### [Actions to take]
1. Using the text on racing requests across LLM providers, decide whether each statement agrees with it: (a) the solution sends each request to every available provider; (b) the response that arrives first is the one used; (c) Zeeguu races calls when a second attempt is expensive. Answer yes or no for each, and quote the text's deciding words.
2. In the text on racing requests across LLM providers, what does the UI show immediately when a user who is unsure of a translation asks for alternatives?
3. Continue the text on racing requests across LLM providers from its last sentence.

Text provided: Begin

Several models or providers can produce the same result at different and individually variable latencies, and the request sits on the user’s critical path where a slow tail hurts the experience.

Example

Zeeguu races calls where the latency tail hurts a waiting user and a second attempt is cheap.

Problem

How can worst-case latency stay low when any single provider can be intermittently slow?

Forces

Multiple LLM providers offer similar capabilities but with varying latency. When speed matters for user experience, relying on a single provider creates a bottleneck.

Solution

Dispatch the same request to multiple providers simultaneously and use the first response that arrives. To cap the redundant cost, race only the few providers that have historically been fastest rather than all of them.

This composes with live retrieval: when a user is unsure of a translation and asks for alternatives, the UI shows the already-raced cached results immediately, then fetches more on demand, streaming them in as they arrive.

Text provided: End
Stored data: Begin

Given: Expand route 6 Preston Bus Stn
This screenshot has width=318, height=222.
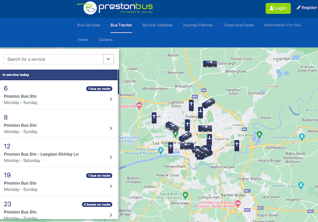Looking at the screenshot, I should tap(111, 100).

Stored data: End

### [Outputs for the tasks]
1.
(a) No: "race only the few providers that have historically been fastest rather than all of them."
(b) Yes: "use the first response that arrives."
(c) No: "a second attempt is cheap."

2. It shows the already-raced cached results.

3.
Consequences

Known Uses

Notes

In itself this is not LLM-specific. It is the hedged requests pattern from distributed systems (Dean and Barroso, The Tail at Scale, CACM 2013), also known as request racing or tied requests. Two things give it an LLM flavour here.

  1. First, the hedge is across independent, competing vendors (Anthropic, DeepSeek, Google Translate) rather than replicas of a single service.
  2. Second, each redundant call costs real money per token, so the losing responses are not thrown away: they are kept and surfaced to future readers of the same text as alternative translations, turning the redundant work into a feature.